• **WHAT YOU NEED TO DO**:
Repeat the lines from the one containing "Task: Click sort arrow under Full Name column" through the end of the listing exactly, both ends included. Do not carry over any pictures.
──────
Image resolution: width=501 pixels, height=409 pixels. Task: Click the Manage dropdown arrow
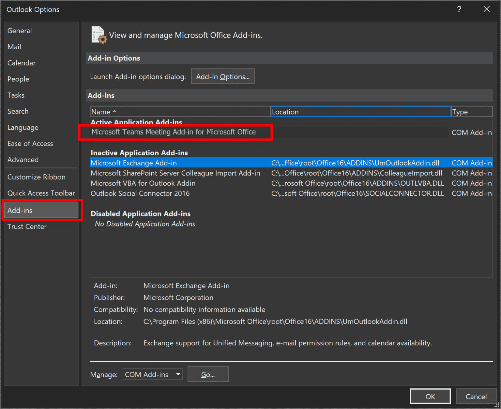[x=178, y=374]
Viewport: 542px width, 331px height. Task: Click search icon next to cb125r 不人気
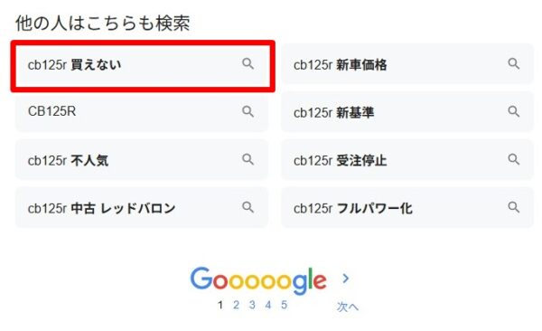[248, 159]
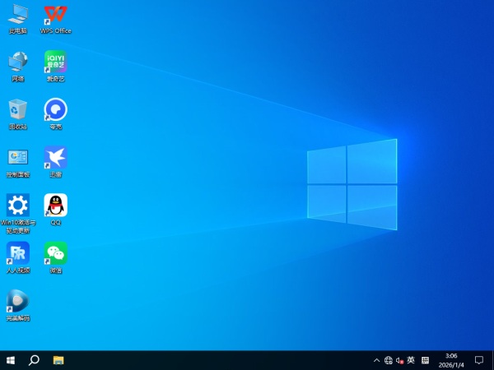Screen dimensions: 494x370
Task: Open the Network desktop icon
Action: pos(18,62)
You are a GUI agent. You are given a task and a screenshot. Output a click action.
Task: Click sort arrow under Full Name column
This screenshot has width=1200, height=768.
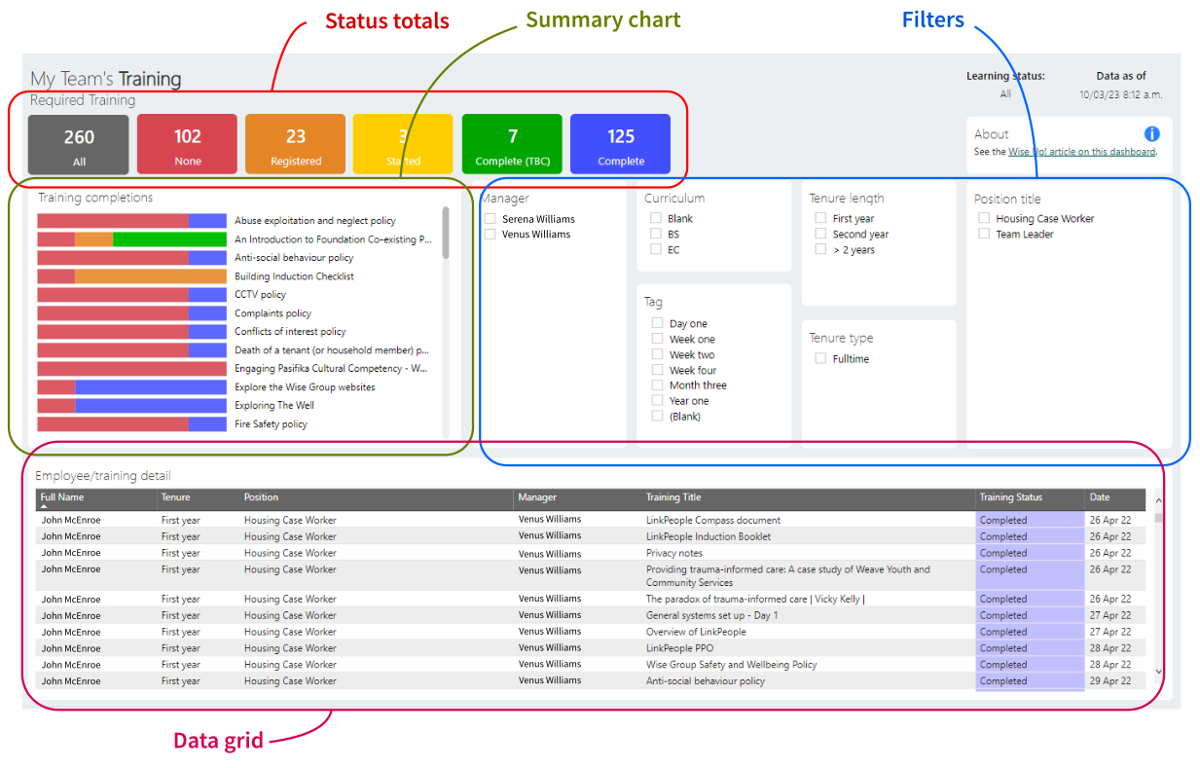pos(44,507)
──────
• **WRITTEN SOLUTION**:
Task: Click sort arrow under Full Name column
This screenshot has width=1200, height=768.
pos(44,507)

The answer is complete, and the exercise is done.